Exercise brief.
The output must reproduce each line of the data word for word.

Extracted data.
>>>
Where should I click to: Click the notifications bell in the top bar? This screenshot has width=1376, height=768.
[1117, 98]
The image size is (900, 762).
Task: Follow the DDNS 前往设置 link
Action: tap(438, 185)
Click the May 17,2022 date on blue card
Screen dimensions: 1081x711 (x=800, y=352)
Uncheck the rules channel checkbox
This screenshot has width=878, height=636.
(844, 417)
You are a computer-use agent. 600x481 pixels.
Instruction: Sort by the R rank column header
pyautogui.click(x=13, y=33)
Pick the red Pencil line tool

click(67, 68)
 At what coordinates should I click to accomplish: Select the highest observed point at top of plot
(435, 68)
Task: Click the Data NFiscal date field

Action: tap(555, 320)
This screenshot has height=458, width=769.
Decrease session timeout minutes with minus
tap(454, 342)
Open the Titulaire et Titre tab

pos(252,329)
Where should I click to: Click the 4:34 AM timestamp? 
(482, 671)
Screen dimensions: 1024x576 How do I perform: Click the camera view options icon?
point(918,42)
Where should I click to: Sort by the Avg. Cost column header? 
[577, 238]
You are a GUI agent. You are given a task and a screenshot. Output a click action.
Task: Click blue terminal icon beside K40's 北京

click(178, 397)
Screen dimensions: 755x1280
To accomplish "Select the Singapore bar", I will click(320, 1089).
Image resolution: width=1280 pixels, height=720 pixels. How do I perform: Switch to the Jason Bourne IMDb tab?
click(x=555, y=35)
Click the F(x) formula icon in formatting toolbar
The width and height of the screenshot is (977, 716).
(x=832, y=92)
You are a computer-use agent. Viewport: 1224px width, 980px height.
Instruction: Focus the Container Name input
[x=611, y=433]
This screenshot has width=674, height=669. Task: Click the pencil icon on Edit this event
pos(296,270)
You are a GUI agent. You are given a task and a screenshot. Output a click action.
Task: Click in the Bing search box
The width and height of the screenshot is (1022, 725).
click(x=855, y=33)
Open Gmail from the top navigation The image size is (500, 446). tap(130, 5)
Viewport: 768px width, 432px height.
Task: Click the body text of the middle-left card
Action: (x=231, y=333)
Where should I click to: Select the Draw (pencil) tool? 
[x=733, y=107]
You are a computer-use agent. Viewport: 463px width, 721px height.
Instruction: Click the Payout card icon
<<<
Response.
Where should I click to: Click the notifications bell in the top bar? This screenshot has width=1376, height=768.
[1117, 98]
The image size is (900, 762).
Task: Follow the DDNS 前往设置 link
Action: tap(438, 185)
Click the May 17,2022 date on blue card
Screen dimensions: 1081x711 (x=800, y=352)
Uncheck the rules channel checkbox
This screenshot has width=878, height=636.
(844, 417)
You are a computer-use agent. 600x481 pixels.
Instruction: Sort by the R rank column header
pyautogui.click(x=13, y=33)
Pick the red Pencil line tool

click(67, 68)
 At what coordinates should I click to accomplish: Select the highest observed point at top of plot
(435, 68)
Task: Click the Data NFiscal date field

Action: tap(555, 320)
This screenshot has height=458, width=769.
Decrease session timeout minutes with minus
tap(454, 342)
Open the Titulaire et Titre tab

pos(252,329)
Where should I click to: Click the 4:34 AM timestamp? 
(482, 671)
Screen dimensions: 1024x576 How do I perform: Click the camera view options icon?
point(918,42)
Where should I click to: Sort by the Avg. Cost column header? 
[577, 238]
You are a GUI agent. You are given a task and a screenshot. Output a click action.
Task: Click blue terminal icon beside K40's 北京

click(178, 397)
Screen dimensions: 755x1280
To accomplish "Select the Singapore bar", I will click(320, 1089).
Image resolution: width=1280 pixels, height=720 pixels. How do I perform: Switch to the Jason Bourne IMDb tab?
click(x=555, y=35)
Click the F(x) formula icon in formatting toolbar
The width and height of the screenshot is (977, 716).
(x=832, y=92)
You are a computer-use agent. Viewport: 1224px width, 980px height.
Instruction: Focus the Container Name input
[x=611, y=433]
This screenshot has width=674, height=669. Task: Click the pencil icon on Edit this event
pos(296,270)
You are a GUI agent. You are given a task and a screenshot. Output a click action.
Task: Click in the Bing search box
The width and height of the screenshot is (1022, 725).
click(x=855, y=33)
Open Gmail from the top navigation The image size is (500, 446). tap(130, 5)
Viewport: 768px width, 432px height.
Task: Click the body text of the middle-left card
Action: (x=231, y=333)
Where should I click to: Select the Draw (pencil) tool? 
[x=733, y=107]
You are a computer-use agent. Viewport: 463px width, 721px height.
Instruction: Click the Payout card icon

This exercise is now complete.